At least 28 miners have been killed and 12 others remain missing, after a coal mine explosion in Indonesia's Sumatra island, officials say.
Rescuers working overnight and into Wednesday morning pulled bodies from the mine in Sawahlunto regency, after what is suspected to have been an explosion caused by leaking methane gas on Tuesday.
Miners still trapped have been underground for more than 30 hours, officials said.
Ade Edward, the provincial disaster management chief, told the AFP news agency: "There's a large chance that [those trapped are] already dead because there's a lot of carbon dioxide there."
The blast at the mine in Sawah Lunto district sent flames 50 metres into the air and left a huge crater on the surface, officials said.
Rustam Pakaya, the head of the health ministry's disaster centre, said in a telephone text message that 28 miners were confirmed dead, with eight still in hospitals, one discharged and 12 still missing.

• MATERIAL PROVIDED:
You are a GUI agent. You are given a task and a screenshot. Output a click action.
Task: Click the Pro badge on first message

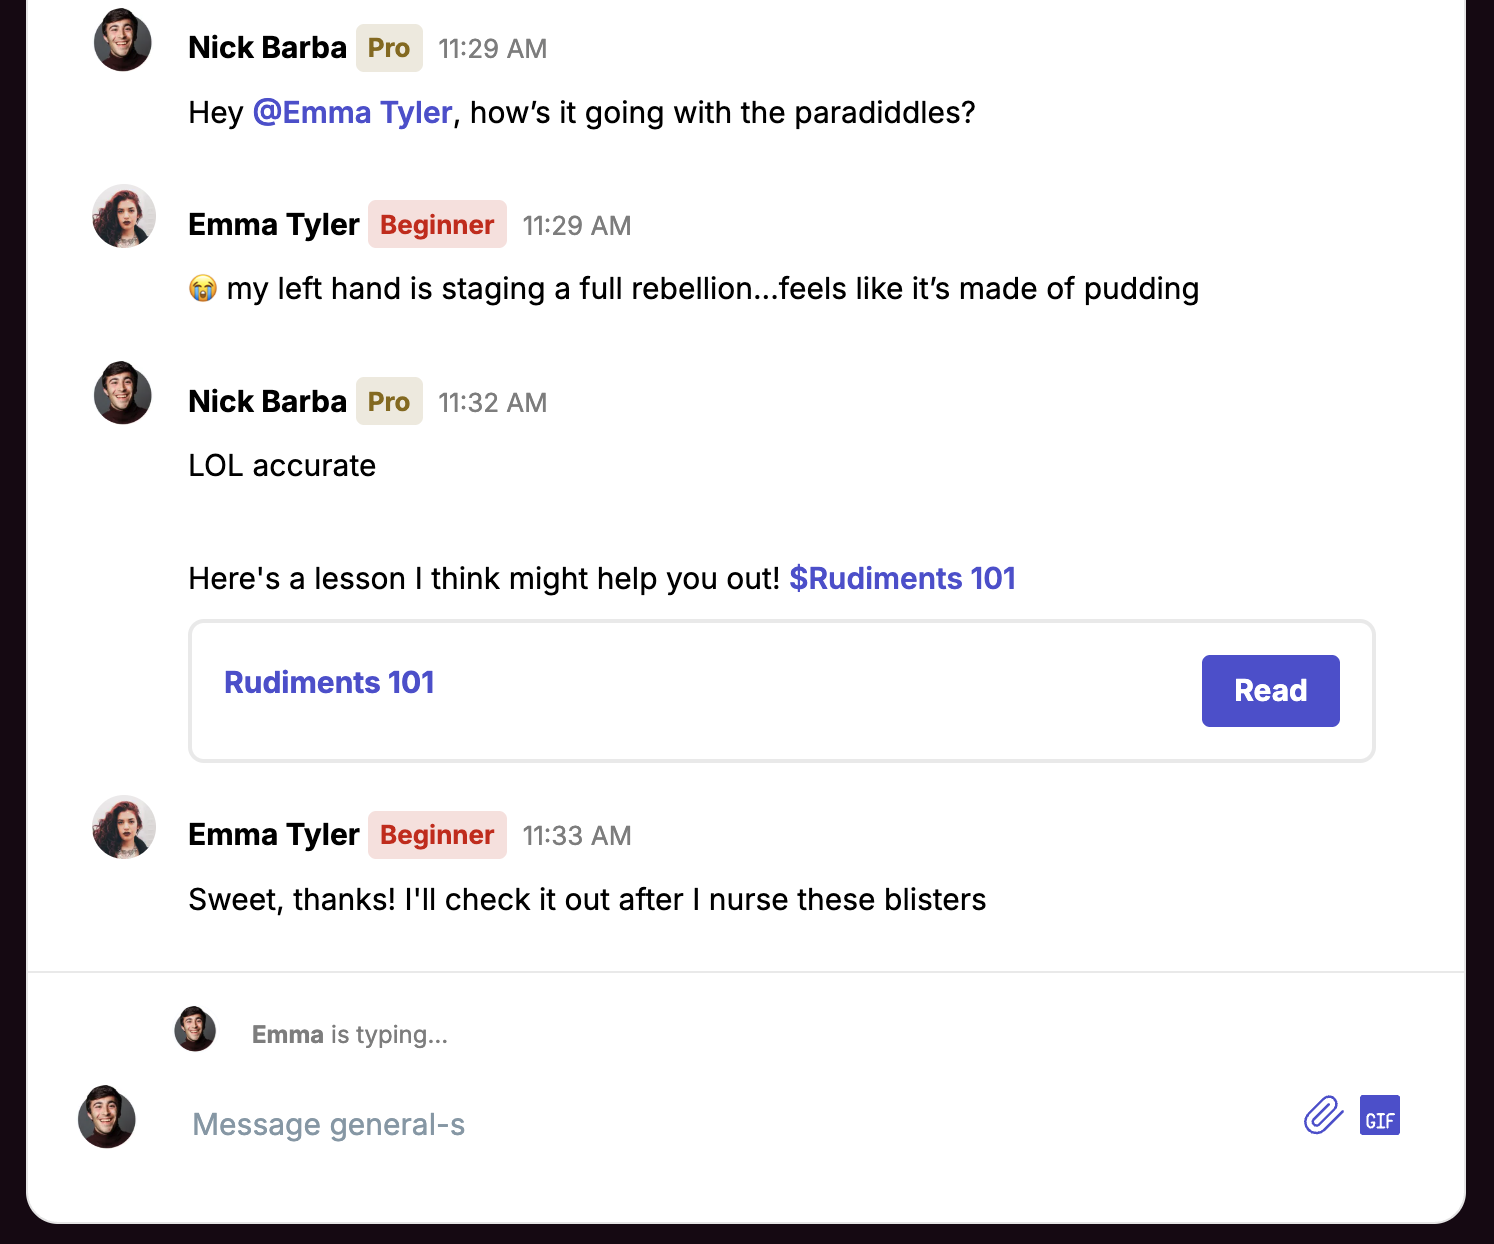coord(389,48)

• USING THE INFORMATION:
1. In the mine explosion report, how high into the air did the blast send flames?
2. Reproduce the part of the mine explosion report between "Miners still trapped" and "12 still missing.", inclusive.
Rely only on the mine explosion report, not the listing.

• RESPONSES PER TASK:
1. 50 meters.

2.
Miners still trapped have been underground for more than 30 hours, officials said.
Ade Edward, the provincial disaster management chief, told the AFP news agency: "There's a large chance that [those trapped are] already dead because there's a lot of carbon dioxide there."
The blast at the mine in Sawah Lunto district sent flames 50 metres into the air and left a huge crater on the surface, officials said.
Rustam Pakaya, the head of the health ministry's disaster centre, said in a telephone text message that 28 miners were confirmed dead, with eight still in hospitals, one discharged and 12 still missing.